You access and manipulate data in DSE Graph via the popular Gremlin traversal language, as defined by the Apache Tinkerpop project. Gremlin traversals can select elements (vertices or edges) from the graph, navigate to related elements, calculate or project values which are then aggregated (or reduced) and produce results. There many use cases for which DSE Graph is a great fit; I’ll highlight a few:
- Recommendation engines - Graphs simplify building several different types of recommendation engines, which can product recommendations to customers based on their own behavior and some assessment of their similarity to other users, the relationships between products, and so on. My colleague David Gilardi has recently extended our KillrVideo reference application to include a graph-based recommendation engine, so stay tuned for more updates.
Social Network Analysis - for example, a shortest path traversal of your social network could help discovering which of your work colleagues could introduce you to a specific contact.
Fraud Detection - graphs can be especially useful in identifying patterns of abnormal or suspicious behavior based on relationships we might not normally examine in our data.
#2 Let your data tell its own story with DataStax Studio
Many Cassandra developers will be familiar with DataStax DevCenter, a development tool based on the Eclipse IDE that works with DSE and Apache Cassandra.
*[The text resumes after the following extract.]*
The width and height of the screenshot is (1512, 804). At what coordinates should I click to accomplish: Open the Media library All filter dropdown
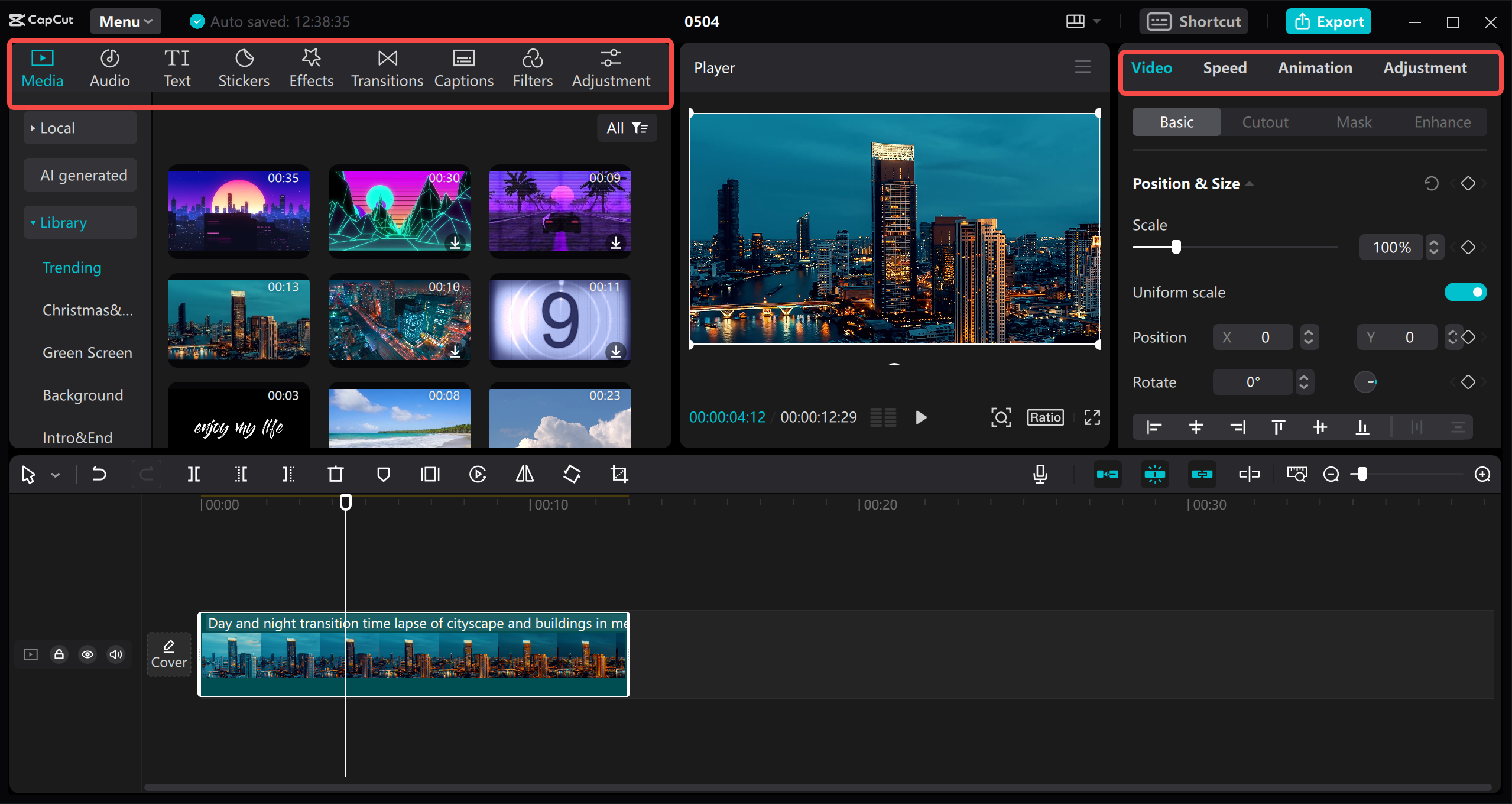[627, 127]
DevCenter allowed users to create and visualize schema, run queries, and analyze the performance characteristics of those queries. In environments where I have worked, DevCenter was the “go to” tool that I saw on everyone’s desktop, from developers to testers. After a while I stopped being surprised at how many people I saw running DevCenter.
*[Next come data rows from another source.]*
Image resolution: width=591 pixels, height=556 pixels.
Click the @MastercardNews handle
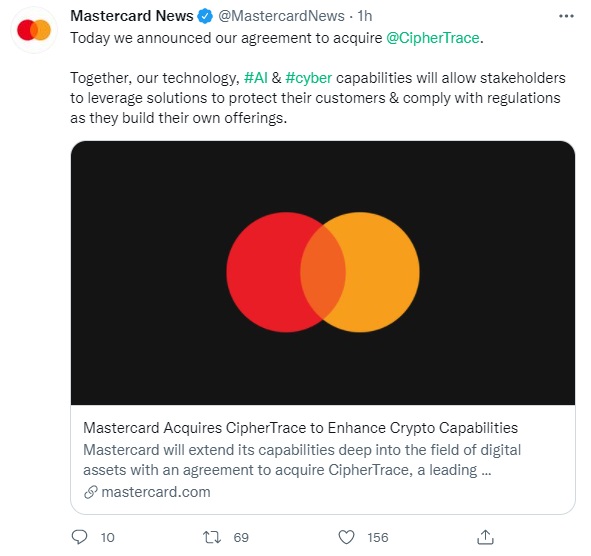281,16
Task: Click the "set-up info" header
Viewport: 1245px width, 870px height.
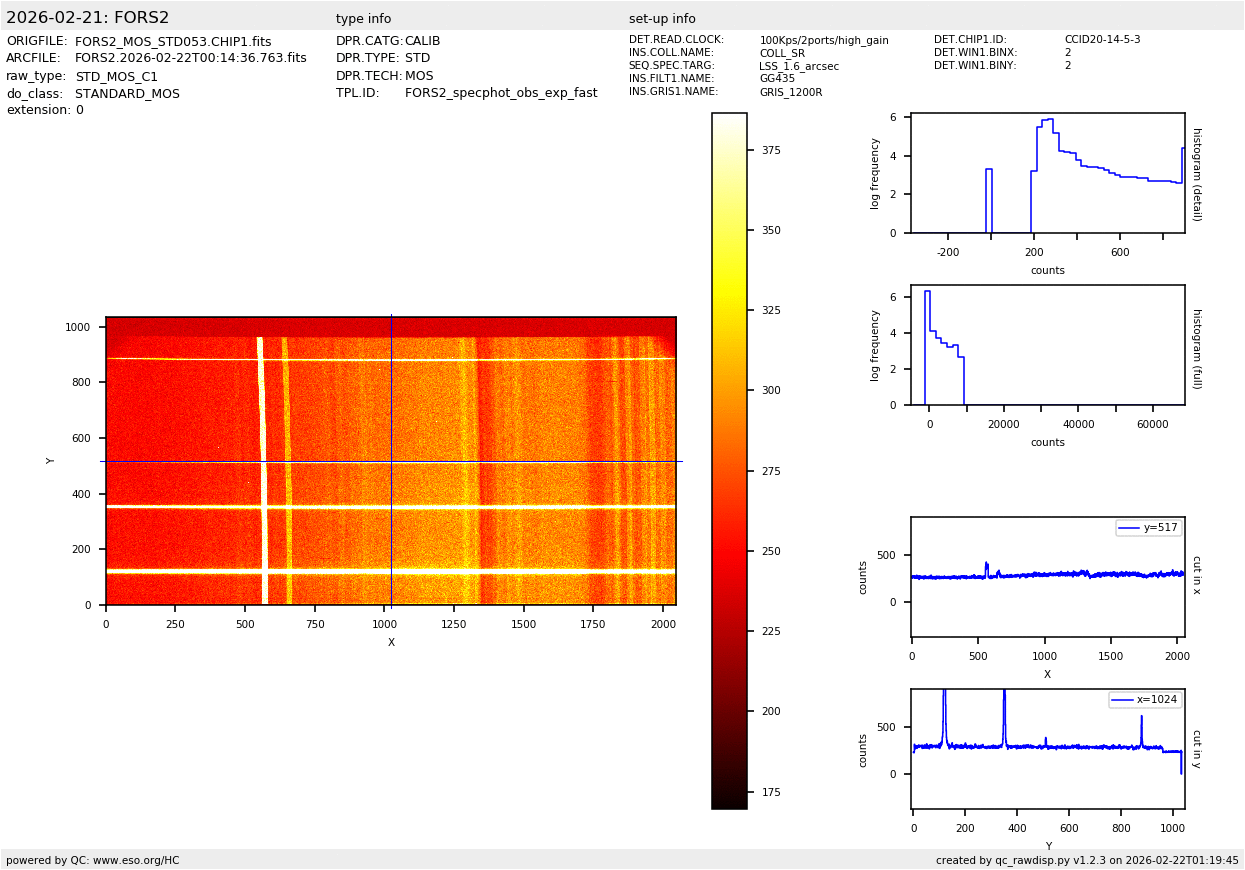Action: pyautogui.click(x=662, y=19)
DataStax Studio is the next generation developer tool for DSE. It supports those same capabilities that developers loved from DevCenter, but takes things to a whole new level with its integration of DSE Graph and the visualizations it provides for both Cassandra (CQL) and graph data. Studio uses the notebook style format that has become so popular in the data science world with tools like Jupyter and Zeppelin.
The thing I love about the notebook style is that you can include all of those data definition and data manipulation statements that you would typically have stored in some kind of schema or script file, and now they are stored in a user-friendly format where you can save the results of queries on the data and visualize the results in a variety of ways including graph layout and various types of charts. You can include markdown documentation in these notebooks to add color commentary to the story that your data is telling. Your audience can then re-run your queries, create their own queries and visualizations right in their own copy of your notebook.
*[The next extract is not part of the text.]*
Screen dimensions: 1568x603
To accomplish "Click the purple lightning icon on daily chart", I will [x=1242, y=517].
#1 DataStax Managed Cloud lets you focus on your applications instead of managing infrastructure
As I mentioned previously, teams can get a lot of operational simplicity from using OpsCenter and the automated services it provides. Even so, I’ve seen organizations struggle to maintain operational expertise on staff to keep their clusters in good working condition over time. The challenge only increases as you add other technologies to your data platform.
What if you could focus your efforts on building great applications on top of a Cassandra-based data platform rather than maintaining infrastructure? This is now a possibility with DataStax Managed Cloud. DataStax Managed Cloud provides DataStax Enterprise as a white glove managed service, including support in defining your data models and tuning your application. The initial roll-out of this is to customers on AWS, but we’ll be offering service on Microsoft Azure and Google Cloud Platform as well.
So, that's the list. I hope that this has inspired you to check out a feature of DataStax Enterprise that you didn't know about before, or always wanted to try.